Thursday, April 1, 2021

13,525. RUDIMENTS, pt. 1,161

RUDIMENTS, pt 1,161
(truth be told; no lies, I really mean it)
Philip Roth used to say that
his 'reviewers' thought he was
the only novelist in America
who never made anything up.
But he also knew that the most
effective lies stick as close as
possible to the truth. That's
a double-sided coin for sure.
Rendering the veracity of a
lie as the key to its veracity?
Round-robin reasoning? Or
two-layered logic?
-
I used to wonder why those
Park Avenue types and all their
psychoanalyticals operated so
fiercely in their Freudian
playground. In the 1960's, any
of that Freud stuff still had a
certain freshness; nowadays
all things have become so
embittered and tumultuous
that none of that hardly matters,
and people simply do not think
that way anymore. Over the
past 60 years, funny to think,
or more than 60, that totally,
sex-infused, repression-grounded
aspect of psyche and self has
mostly all gone down the drain.
People don't even understand that
any longer  -  liberation takes
its own toll however. Just look
around, and how many people
do you see who are still lost
deeply to their own selves but
who can willingly prank on or
operate within the casts and the
chafes of another, or of a crowd,
or a movement, or a political
party or an attitude. Millions.
My old world is long gone, the
Nina, the Pinta, and the Santa
Maria too having traded their
seafaring labels for some more
weird form of a new fangled 
'WIFI-geopositioning instead.'
If Plymouth Rock and the Pilgrims
had a equivalent today, or in the
recent past anyway, of which I
speak (I can't speak for today
because I do not live it), it would
probably be, instead of Plymouth
Rock and the Pilgrims, Rock
music and John Wayne. Writers
just don't write about all that
analysis and psyche stuff anymore.
Part of it all is, yes, again, that new
form of snarky irony that has taken
over; as if the writer is always
'performing' or trying to be both
hip and witty, together.
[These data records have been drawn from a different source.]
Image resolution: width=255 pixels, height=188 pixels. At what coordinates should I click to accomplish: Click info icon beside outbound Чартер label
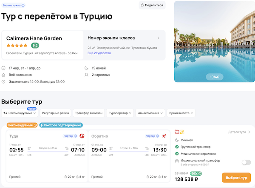75,136
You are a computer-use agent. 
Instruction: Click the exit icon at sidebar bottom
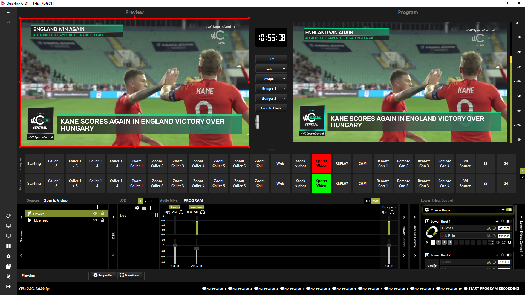click(8, 287)
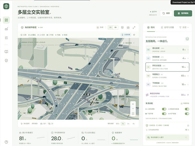Select the 2D view mode

(x=110, y=27)
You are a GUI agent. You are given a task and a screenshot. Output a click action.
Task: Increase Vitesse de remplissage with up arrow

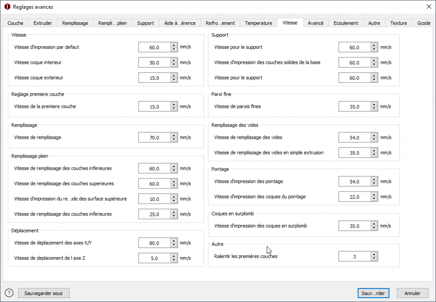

It fails,
and any of the old, Freudian, gloom
and viewpoints  -  all those Herzogs
and Portnoys, Roths and Bellows
and the rest, they're over. Most
fools don't even know them, and
aren't about to get interested either.
(I hate using 'plurals' like that
when they're not plural at all,
but I just did it anyway. Probably
something to do with my parents)?
[Freudian wit]
-
A person lives a long life of 70+
years (one hopes), and winds up
disliking everyone and everything
and living in the past again, by
choice? How logical or sensible 
can that be? Not. It's actually
without any reason and makes 
life out to be one, large, foul ball.
Way out of bounds, and probably
the kind of fierce line-drive foul
ball that goes into the stands and
rips some 9-year old's face off.
Poor kid wasn't even looking and
never knew what hit him, or her.
Too bad and oh well; it then becomes
the media-story of the next three
days, all the bloviators going on
about the dangers of sport (baseball?),
wanting screens and protections
installed, and then, next step, some
nitwit does an in-depth (supposed)
story on same baseball guy who's
gone soft-in-the-head and wobbly,
beats his wife and pummels his
kids, because of what some beanball
to the head has done to him. Anyone
here remember Jimmy Piersall?
Ban that bomb.
-
Things come in spurts...and I ain't
talking gay things. I mean events
and illogic; reactions and the mass
hallucinations of crowds. Pictures
of oneself in a variegated mirror.
-
One of the quotes I liked, and tried
to keep incorporated into my own
writing, was, again, by John Updike  
-  I ran across it once, while I was
reading something else; all forgotten,
but this I wrote down. It was from
his period of about 1955, a new,
young writer in NYC. He had just
begun reading Proust, and it struck
him thusly: "It was a revelation to
me that words could entwine and
curl so, yet keep a live crispness and
the breath of utterance. I was dazzled
by the witty smiles that wove art and
nature into a single, luminous fabric.
This was not 'better' writing, it was
writing with a new nervous system."
-
No lie. I really mean it. Sometimes 
it's startling, they things we mark and
keep because they make a personal
mark upon us and somehow burn
themselves into out make-up, and
being, and character.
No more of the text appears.